The news that the dictator has fled came at the start of this year as I was plunging into the hunt for what had happened in the past. From my place in Chelsea I did a radio interview by phone with some talk show guy in California. Towards the end of the interview I had popped a new kind of sleeping pill, and I realized the next morning that I was not quite sure about what I had said. Something to examine in my life. Getting free of alcohol, and now getting the goods on those who were not, did not take care of all such problems.
But anyway the Philippine situation was out of the way, and I had nothing more pressing then the family story, and yet there were links. Vermont in this turning point summer of 1986 was the antithesis of that crowded, Southeast Asian nation, which had its music and sometimes grace but treated it poor in a way that could please American Republicans. And it was a place where left-wing or merely liberal opponents of the regime were often put to death, including a principal character of our book, Ninoy Aquino, and where the rampaging Philippine Constabulary had recently staged village square beheadings to terrorize the people. A hot and crowded place of often eager and often graceful people, a wild place of sybaritic drifting that played against the knife-edge politics.

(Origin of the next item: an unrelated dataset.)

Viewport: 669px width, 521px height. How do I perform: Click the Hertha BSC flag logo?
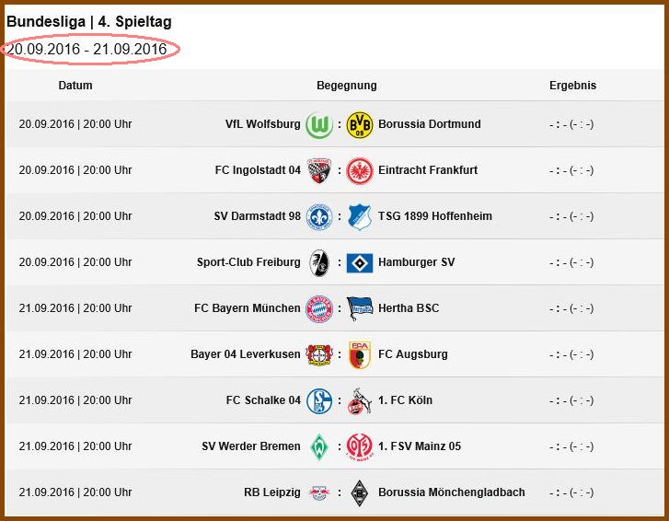(360, 308)
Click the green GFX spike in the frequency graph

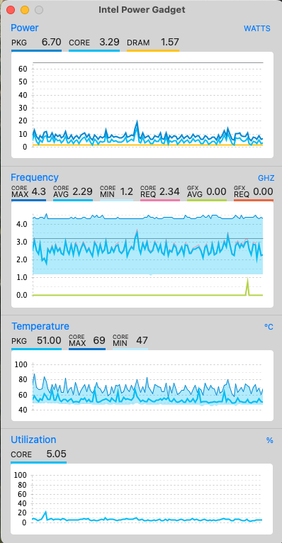pos(247,286)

Which brought me back to the hunt I was on. If Vermont was the antithesis of the Philippines, it was also now, to me, the antithesis what lay on its eastern boarder – New Hampshire, the place where I had come of age in my many early summers in the White Mountains – the magic family place where I had once thought myself secure and felt myself happy.
And the White Mountains area was only an hour north of the gentler New Hampshire lake country, were I had gone to a small anglophile boarding school, Holderness – which, by all accepted lore about such places should have been the site of great cruelty, which in some ways it was, but it was also the place where, away from family for the first time, I first began to get clear on who I was and what I might be.
Not that I ever forgot what lay to the north. As even now with so many years between me and those days, the White Mountains was always on the horizon.